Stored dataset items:
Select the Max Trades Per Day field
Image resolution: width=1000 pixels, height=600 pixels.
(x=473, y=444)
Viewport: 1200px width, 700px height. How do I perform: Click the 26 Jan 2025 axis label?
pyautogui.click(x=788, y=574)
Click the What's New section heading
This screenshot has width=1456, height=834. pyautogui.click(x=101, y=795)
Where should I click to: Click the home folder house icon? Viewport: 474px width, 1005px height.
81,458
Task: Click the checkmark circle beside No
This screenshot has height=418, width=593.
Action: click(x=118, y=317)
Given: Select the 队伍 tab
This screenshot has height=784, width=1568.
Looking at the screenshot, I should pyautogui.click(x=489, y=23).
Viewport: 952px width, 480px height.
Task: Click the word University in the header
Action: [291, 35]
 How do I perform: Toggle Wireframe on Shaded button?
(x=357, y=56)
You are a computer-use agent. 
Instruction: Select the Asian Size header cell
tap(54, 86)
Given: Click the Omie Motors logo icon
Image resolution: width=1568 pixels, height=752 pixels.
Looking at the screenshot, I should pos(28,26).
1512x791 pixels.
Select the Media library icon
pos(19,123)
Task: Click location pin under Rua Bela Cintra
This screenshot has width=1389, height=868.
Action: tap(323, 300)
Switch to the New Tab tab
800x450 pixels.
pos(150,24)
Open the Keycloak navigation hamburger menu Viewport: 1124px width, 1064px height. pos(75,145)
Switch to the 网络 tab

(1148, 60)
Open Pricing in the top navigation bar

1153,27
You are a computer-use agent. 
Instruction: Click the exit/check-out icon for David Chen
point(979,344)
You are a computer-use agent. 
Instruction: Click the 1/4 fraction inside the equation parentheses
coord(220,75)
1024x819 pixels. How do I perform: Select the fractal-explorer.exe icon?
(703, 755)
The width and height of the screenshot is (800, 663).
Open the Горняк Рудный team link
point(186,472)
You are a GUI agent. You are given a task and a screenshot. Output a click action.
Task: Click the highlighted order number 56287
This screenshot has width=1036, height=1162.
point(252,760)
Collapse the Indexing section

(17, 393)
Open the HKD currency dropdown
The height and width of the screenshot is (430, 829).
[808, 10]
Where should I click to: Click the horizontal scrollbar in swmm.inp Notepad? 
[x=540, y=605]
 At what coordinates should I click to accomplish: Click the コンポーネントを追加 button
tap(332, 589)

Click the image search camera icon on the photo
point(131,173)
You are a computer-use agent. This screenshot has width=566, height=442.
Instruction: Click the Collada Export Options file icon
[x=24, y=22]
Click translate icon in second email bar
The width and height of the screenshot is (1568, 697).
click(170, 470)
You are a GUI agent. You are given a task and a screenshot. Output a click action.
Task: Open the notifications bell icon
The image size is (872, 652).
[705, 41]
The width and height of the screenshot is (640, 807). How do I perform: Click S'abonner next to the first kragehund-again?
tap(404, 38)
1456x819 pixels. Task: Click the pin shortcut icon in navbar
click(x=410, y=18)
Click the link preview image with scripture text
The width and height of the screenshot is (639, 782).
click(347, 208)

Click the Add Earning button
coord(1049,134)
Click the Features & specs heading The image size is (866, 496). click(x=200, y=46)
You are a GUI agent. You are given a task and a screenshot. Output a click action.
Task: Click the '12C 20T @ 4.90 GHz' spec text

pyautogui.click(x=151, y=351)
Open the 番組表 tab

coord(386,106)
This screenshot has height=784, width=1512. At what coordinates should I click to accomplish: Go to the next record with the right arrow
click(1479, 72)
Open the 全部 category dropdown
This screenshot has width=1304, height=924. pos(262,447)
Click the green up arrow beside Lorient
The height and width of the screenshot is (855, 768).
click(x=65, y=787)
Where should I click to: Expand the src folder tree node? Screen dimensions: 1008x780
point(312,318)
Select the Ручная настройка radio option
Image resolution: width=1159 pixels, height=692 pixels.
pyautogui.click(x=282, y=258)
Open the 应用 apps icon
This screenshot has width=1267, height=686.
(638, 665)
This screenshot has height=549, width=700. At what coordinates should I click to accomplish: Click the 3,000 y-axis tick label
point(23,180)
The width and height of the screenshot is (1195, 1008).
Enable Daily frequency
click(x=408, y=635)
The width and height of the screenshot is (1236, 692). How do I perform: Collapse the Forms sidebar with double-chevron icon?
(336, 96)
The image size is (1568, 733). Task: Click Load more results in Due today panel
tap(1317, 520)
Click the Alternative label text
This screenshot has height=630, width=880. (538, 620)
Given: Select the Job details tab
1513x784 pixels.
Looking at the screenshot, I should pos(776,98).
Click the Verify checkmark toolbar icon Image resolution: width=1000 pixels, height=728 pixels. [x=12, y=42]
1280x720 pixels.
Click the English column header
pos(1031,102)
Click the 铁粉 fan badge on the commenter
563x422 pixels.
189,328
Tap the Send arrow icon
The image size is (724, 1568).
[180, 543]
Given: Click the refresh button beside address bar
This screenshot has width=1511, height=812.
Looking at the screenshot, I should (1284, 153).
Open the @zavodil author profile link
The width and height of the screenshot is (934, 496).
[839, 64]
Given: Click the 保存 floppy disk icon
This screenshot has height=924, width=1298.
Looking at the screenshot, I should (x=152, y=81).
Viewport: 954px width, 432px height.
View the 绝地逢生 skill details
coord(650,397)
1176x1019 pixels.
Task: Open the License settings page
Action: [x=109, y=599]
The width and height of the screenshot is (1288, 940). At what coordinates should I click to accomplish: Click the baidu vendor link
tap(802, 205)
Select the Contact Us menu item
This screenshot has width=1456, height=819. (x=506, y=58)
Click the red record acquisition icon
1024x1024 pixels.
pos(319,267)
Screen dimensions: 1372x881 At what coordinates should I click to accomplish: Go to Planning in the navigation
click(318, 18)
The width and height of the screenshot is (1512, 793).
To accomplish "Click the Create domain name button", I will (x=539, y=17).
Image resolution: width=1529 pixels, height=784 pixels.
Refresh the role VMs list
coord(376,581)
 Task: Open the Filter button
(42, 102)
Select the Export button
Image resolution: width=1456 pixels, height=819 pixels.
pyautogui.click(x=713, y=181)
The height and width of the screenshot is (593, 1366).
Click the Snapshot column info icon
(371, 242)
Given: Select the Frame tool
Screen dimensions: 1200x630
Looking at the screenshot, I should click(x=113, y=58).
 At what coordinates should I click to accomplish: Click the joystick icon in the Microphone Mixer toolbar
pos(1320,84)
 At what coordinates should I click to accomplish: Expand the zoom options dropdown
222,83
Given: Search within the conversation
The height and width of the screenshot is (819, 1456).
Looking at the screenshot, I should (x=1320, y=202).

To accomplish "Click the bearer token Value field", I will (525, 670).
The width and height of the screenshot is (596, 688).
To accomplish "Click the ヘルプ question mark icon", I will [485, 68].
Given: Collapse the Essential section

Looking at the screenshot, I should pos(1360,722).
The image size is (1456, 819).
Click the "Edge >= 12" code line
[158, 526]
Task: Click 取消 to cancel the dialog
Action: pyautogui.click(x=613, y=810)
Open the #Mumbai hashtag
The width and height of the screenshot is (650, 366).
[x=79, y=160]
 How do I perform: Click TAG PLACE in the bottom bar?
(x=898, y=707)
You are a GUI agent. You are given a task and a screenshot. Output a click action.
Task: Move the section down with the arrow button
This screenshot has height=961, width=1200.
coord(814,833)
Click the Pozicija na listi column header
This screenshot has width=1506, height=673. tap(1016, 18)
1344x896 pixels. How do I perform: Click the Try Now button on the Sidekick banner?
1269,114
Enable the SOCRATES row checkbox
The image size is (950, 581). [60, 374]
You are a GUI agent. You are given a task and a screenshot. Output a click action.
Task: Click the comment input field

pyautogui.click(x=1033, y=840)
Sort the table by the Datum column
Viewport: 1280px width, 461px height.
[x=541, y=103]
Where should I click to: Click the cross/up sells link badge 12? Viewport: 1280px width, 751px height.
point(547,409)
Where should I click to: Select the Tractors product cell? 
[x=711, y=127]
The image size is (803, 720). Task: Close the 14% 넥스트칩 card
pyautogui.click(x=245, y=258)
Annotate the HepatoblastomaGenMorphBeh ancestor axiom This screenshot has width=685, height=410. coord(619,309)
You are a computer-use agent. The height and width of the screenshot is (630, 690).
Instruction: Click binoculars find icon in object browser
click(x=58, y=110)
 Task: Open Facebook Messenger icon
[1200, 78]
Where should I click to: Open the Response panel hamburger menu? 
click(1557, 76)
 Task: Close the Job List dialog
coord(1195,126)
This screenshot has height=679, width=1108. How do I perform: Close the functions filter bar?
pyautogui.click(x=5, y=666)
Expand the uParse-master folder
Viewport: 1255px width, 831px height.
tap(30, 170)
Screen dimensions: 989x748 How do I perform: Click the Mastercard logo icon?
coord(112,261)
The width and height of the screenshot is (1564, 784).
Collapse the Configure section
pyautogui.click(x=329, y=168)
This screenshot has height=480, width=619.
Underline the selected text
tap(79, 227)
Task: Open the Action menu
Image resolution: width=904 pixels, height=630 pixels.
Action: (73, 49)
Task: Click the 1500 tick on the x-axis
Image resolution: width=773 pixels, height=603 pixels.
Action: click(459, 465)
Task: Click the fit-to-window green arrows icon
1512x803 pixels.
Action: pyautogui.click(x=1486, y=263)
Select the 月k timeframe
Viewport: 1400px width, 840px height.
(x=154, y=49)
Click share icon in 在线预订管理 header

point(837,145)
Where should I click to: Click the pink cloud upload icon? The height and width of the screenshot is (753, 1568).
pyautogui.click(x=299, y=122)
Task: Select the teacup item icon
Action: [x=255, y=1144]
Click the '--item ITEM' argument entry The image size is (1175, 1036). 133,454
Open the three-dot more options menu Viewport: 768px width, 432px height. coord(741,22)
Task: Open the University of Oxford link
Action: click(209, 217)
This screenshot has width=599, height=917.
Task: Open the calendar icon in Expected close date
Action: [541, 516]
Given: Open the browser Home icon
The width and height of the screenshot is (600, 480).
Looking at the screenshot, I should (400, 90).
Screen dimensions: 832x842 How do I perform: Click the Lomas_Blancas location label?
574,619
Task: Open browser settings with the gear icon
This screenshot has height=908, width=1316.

THE EXERCISE:
Could you copy out the entries word for word, beginning with the first line and continuing through the line containing "tap(54, 86)", with that line included?

CORRECT RESPONSE:
Select the Max Trades Per Day field
Image resolution: width=1000 pixels, height=600 pixels.
(x=473, y=444)
Viewport: 1200px width, 700px height. How do I perform: Click the 26 Jan 2025 axis label?
pyautogui.click(x=788, y=574)
Click the What's New section heading
This screenshot has width=1456, height=834. pyautogui.click(x=101, y=795)
Where should I click to: Click the home folder house icon? Viewport: 474px width, 1005px height.
81,458
Task: Click the checkmark circle beside No
This screenshot has height=418, width=593.
Action: click(x=118, y=317)
Given: Select the 队伍 tab
This screenshot has height=784, width=1568.
Looking at the screenshot, I should pyautogui.click(x=489, y=23).
Viewport: 952px width, 480px height.
Task: Click the word University in the header
Action: [291, 35]
 How do I perform: Toggle Wireframe on Shaded button?
(x=357, y=56)
You are a computer-use agent. 
Instruction: Select the Asian Size header cell
tap(54, 86)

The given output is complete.